To find the third item in an array, you can simply use the starting index of the first item, plus the size of the first item, plus the size of the second item, plus 1.

#### How Linked Lists Store Data

Linked Lists, on the other hand, are different. Linked lists, do not store data at contiguous memory locations. For each item in the memory location, linked list stores value of the item and the reference or pointer to the next item. One pair of the linked list item and the reference to next item constitutes a node.

For instance, if a node consists of 34|10, it means that the value of the node is 30, while the next item is stored at the memory location "10". In order to traverse a linked list, you just need to know the memory location or reference of the first node, the rest of nodes can be sequentially traversed using the reference to the next element in each node.

The reference to the first node is also known as the start node.

• A linked list is a dynamic data structure which means that the memory reserved for the link list can be increased or reduced at runtime. No memory is allocated for a linked list data structure in advance.

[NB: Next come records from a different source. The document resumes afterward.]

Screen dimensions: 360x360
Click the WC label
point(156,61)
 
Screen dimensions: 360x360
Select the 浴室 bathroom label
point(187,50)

Whenever a new item is required to be added to the linked, the memory for the new node is created at run time. On the other hand, in case of the array, memory has to be allocated in advance for a specific number of items. In cases where sufficient items are not available to fill all array index, memory space is wasted.
• Since arrays require contiguous memory locations, it is very difficult to remove or insert an item in an array since the memory locations of a large number of items have to be updated. On the other hand, linked list items are not stored in a contiguous memory location, therefore you can easily update linked lists.
• Owing to its flexibility, a linked list is more suitable for implementing data structures like stacks, queues, and lists.

However, there are some downsides to the linked list as well.

• Since each linked list item has to store the reference to the next item, some extra memory is required.
• Unlike Arrays, where you can directly access an item, you cannot access a linked list item directly since the only information you have is the reference to the first item. In Big O terms, worst-case access time is O(n).

In this series of articles, we will study the following types of linked lists along with their different functionalities.

In this first part of the article, we will focus on single linked list and its different operations.

A single linked list is the simplest of all the variants of linked lists. Every node in a single linked list contains an item and reference to the next item and that's it.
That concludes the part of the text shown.